As it turns out, the buyer had bought the lamp only because she'd needed the key part that turns it on. 

That shocked the crap out of me, seeing as how the listed price exceeded any that I'd pay for any key...unless it opened a door to heaven or something.  Nonetheless, she'd found the part she needed online for a few cents. Needless to say, she did not wish to proceed with the business transaction that would incur additional and now unnecessary expenditures. I didn't blame her. I mean, I understood her predicament and I knew the right thing to do was to issue a full refund and thank her for visiting my shop. I totally blamed her for the hours I'd spent cleaning and polishing a lamp that she had intended to take apart for the sole purpose of having a key turn-switch. I forgive her. She is nice. No hard feelings. I thanked her. She left nice feedback. That always helps when you sell on Etsy, where reputations are built upon the feedback of your customers. 

So, there's a lamp I have. 

It's really shiny and clean and pretty and wonderful. I almost kept it after this failed transaction. Instead, I re-listed it. I took lots of new pictures of it, as they show its pristine condition.  I forgot to upload those on Etsy, though. 

Maybe I do secretly want to keep it, after all. 

It's still for sale, though. I worry you might buy it and I'll have to ship it to you. I want to because I make money when you do that. However, if you're planning on taking it apart for a key- I will NOT give it to you. You may not do that. Not to this lamp, please. It has been through enough and so have I. Promise you'll take good care of it. You don't have to clean it now. 

I still need a box. I never got that far. 

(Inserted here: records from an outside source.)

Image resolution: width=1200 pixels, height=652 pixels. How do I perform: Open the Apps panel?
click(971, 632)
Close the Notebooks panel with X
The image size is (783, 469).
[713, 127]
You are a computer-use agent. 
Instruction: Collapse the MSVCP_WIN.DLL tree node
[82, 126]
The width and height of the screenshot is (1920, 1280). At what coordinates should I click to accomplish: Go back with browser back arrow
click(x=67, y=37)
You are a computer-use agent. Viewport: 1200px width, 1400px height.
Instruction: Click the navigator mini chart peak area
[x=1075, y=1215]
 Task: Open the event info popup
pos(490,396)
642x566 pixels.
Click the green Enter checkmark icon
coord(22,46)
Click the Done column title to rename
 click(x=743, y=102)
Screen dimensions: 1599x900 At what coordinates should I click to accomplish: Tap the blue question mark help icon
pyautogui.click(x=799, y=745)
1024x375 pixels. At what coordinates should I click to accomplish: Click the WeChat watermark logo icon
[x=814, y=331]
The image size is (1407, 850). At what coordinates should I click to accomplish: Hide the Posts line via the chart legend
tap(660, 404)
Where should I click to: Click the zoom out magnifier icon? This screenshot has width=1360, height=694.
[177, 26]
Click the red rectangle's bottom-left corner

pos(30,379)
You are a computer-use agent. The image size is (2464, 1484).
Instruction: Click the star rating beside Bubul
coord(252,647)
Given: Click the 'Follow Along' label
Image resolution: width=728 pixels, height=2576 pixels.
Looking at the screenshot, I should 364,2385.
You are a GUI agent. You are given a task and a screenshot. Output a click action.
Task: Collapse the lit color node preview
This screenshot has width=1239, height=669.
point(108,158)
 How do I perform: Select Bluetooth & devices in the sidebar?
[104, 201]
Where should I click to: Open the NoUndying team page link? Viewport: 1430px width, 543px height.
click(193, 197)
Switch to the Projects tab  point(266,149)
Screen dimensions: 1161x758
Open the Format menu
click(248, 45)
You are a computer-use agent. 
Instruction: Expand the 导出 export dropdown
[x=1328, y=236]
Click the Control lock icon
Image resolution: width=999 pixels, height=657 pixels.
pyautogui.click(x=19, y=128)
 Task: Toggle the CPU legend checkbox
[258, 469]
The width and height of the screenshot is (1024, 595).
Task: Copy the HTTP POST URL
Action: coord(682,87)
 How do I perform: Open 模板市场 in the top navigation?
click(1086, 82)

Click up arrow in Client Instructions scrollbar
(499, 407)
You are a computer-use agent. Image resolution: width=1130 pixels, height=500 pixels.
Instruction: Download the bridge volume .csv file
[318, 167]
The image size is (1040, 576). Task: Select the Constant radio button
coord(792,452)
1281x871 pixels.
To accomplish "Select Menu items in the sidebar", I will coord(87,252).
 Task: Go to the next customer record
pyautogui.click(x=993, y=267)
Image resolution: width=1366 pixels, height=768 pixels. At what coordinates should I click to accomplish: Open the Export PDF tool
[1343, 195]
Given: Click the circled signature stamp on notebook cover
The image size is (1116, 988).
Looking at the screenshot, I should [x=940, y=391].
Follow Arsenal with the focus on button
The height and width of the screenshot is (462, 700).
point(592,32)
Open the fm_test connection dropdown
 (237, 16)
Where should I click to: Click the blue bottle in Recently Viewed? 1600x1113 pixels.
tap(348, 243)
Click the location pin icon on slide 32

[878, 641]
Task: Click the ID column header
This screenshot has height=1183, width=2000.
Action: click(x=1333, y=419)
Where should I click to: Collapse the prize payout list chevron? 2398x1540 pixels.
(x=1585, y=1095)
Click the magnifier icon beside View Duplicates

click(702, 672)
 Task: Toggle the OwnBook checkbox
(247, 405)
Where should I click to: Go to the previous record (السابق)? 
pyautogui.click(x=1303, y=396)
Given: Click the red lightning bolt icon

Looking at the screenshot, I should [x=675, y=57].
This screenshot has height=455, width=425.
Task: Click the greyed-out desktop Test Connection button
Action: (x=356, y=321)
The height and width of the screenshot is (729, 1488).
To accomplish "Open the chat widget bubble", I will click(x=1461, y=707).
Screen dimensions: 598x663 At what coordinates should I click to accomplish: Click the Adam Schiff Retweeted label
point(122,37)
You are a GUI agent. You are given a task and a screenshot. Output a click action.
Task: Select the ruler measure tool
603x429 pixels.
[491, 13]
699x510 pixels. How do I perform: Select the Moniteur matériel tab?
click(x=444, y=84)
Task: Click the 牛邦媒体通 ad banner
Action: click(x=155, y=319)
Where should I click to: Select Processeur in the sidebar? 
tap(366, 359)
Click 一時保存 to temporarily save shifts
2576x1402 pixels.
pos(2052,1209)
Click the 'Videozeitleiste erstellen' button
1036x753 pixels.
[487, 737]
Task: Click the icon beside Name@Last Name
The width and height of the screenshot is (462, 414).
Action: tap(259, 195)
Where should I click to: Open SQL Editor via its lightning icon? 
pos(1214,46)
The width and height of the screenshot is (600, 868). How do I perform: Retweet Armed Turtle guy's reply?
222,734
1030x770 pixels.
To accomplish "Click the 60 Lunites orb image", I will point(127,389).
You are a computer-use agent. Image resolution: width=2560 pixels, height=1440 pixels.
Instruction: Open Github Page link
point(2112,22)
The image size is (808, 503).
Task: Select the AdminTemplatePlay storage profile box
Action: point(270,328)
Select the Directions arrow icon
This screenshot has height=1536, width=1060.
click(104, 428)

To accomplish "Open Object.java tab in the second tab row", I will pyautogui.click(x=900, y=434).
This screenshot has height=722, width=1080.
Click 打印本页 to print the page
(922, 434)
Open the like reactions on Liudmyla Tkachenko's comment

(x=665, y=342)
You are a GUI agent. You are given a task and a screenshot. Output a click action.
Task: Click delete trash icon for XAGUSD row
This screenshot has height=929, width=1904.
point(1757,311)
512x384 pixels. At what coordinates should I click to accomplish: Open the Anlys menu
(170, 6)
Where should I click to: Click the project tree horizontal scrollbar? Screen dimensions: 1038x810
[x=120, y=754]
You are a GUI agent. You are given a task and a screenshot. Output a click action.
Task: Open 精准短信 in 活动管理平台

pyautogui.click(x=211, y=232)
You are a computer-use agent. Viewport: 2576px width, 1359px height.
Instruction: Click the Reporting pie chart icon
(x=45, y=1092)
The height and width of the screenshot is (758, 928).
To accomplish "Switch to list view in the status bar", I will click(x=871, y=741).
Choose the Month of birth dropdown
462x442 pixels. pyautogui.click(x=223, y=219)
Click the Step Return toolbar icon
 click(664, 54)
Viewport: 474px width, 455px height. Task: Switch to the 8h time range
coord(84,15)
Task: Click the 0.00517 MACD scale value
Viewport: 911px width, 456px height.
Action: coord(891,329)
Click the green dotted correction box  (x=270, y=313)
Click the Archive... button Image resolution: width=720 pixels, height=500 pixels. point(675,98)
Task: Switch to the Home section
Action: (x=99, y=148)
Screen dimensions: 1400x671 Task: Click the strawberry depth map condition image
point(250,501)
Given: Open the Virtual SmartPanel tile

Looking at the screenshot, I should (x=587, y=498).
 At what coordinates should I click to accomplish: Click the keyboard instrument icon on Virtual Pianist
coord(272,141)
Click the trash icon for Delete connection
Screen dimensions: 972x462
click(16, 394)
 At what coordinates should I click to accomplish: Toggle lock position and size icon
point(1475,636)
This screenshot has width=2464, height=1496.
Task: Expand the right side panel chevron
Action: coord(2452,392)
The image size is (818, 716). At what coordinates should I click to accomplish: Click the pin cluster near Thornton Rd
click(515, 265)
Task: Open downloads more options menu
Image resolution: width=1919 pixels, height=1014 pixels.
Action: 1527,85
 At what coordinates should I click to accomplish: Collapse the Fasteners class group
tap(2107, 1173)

Maybe I'll get there this week when somebody else falls in love with the remorsefully re-listed at Lifelooklens on Etsy. 

The top is blue. It's so clean, you can't tell how blue it is in this picture. Good ole' scrubby-scrub with a toothbrush did that. Who knew? :)

The key that caused so much trouble. Pretty lil' thang, ain't it?

The top's darker parts here are only shadows. I'm not defending it, I'm just clarifying that there's no dirt here. Seriously, none. It shines like the stars.

This photo wasn't featured on Etsy. None of these were. These are the clean up pictures. I'm not gonna put them on Etsy. If I did, you'd know how awesome my precious lamp is. Then you might buy it. I have mixed feelings about that and am uncertain of your intentions. :)

Here's the piece that gave us so much trouble when we tried to put it all back together. If you foolishly make the mistake of ignoring my advice to leave your lamp in one piece, you're gonna regret it. You'll run into the same problems we did. I'll help you, though, if you happen to do this. I know the secret that'll fix it. I'm still pretty sure it takes a miracle.